According to the official Turkish Statistics Institute (TurkStat), 31,000 Turks gave up their lives during the reign of Recep Tayyip Erdogan, while the number of suicide attempts in the last five years reached 60,850 cases, 16,028 of whom died.
Therefore, the increase in mass suicides in Turkey in recent weeks is not surprising, as three Turkish families have collectively given up their lives as a result of their inability to meet their basic needs. Data from the General Administration of Social Aid of the Turkish Ministry of Family, Labor and Social Services indicated that the number of Turks that sought social aid in 2018 increased to about 3.5 million citizens, an increase of approximately 9.2% compared to 2017, while total social aid expenditures increased by about $1.25 billion in the same year.
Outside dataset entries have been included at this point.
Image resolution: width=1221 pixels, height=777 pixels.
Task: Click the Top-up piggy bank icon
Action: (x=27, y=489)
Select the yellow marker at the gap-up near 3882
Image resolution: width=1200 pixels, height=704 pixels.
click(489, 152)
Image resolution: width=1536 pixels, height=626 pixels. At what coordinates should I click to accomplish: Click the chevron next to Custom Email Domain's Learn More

The contraction in the Turkish economy has also led to an increase in aid and the number of needy families in large proportions.
The series of mass suicides began with the suicide of four siblings who were living together in a house in the Fatih neighborhood in the heart of the European part of Istanbul, followed by the suicide of an entire family consisting of a couple and their two children in Antalya, in the south of the country, and then the suicide of a father and two sons in Istanbul.
In all these cases, the common denominator was depression due to the accumulation of debts and the inability to find work. The police and investigative agencies found the remnants of cyanide in the homes of the three families.
There is no doubt that the large-scale campaign that followed the fake coup that took place in July 2016 led to an increase in the number of suicides as a result of the Turkish regime dismissing thousands of employees, allegedly for their involvement in the coup. This was confirmed by Republican People’s Party (CHP) member Aykut Erdogdu, who pointed out that the number of citizens being prosecuted due to loan debts and credit card debts increased last April by 24% compared to the same month in 2018, adding that “under the ruling of the Justice and Development Party, people are borrowing to meet their basic needs.”
People’s Democratic Party (HDP) politicial Ayhan Bilgen noted that there were attempts to cover up suicides in the country, saying, “There are journalists who were arrested because they published news about the increase in suicides.”
The interesting thing is that the Turkish regime has settled with naive measures and justifications for the crisis, as the government has contented itself with making legislative amendments to prohibit the sale of products containing the toxic cyanide substance on the market and over the internet in the face of the suicides that have increased recently, ignoring the causes and motives of the real crisis. Meanwhile, the media close to the regime talk about various conspiracy theories behind those events and seek to list evidence to prove that the causes of suicides are not economic.
Erdogan’s regime ignores the language of numbers and logic, and it insists that the Turkish economy has epics and that inflation is declining, confirming that it lives in a virtual world that contradicts the facts.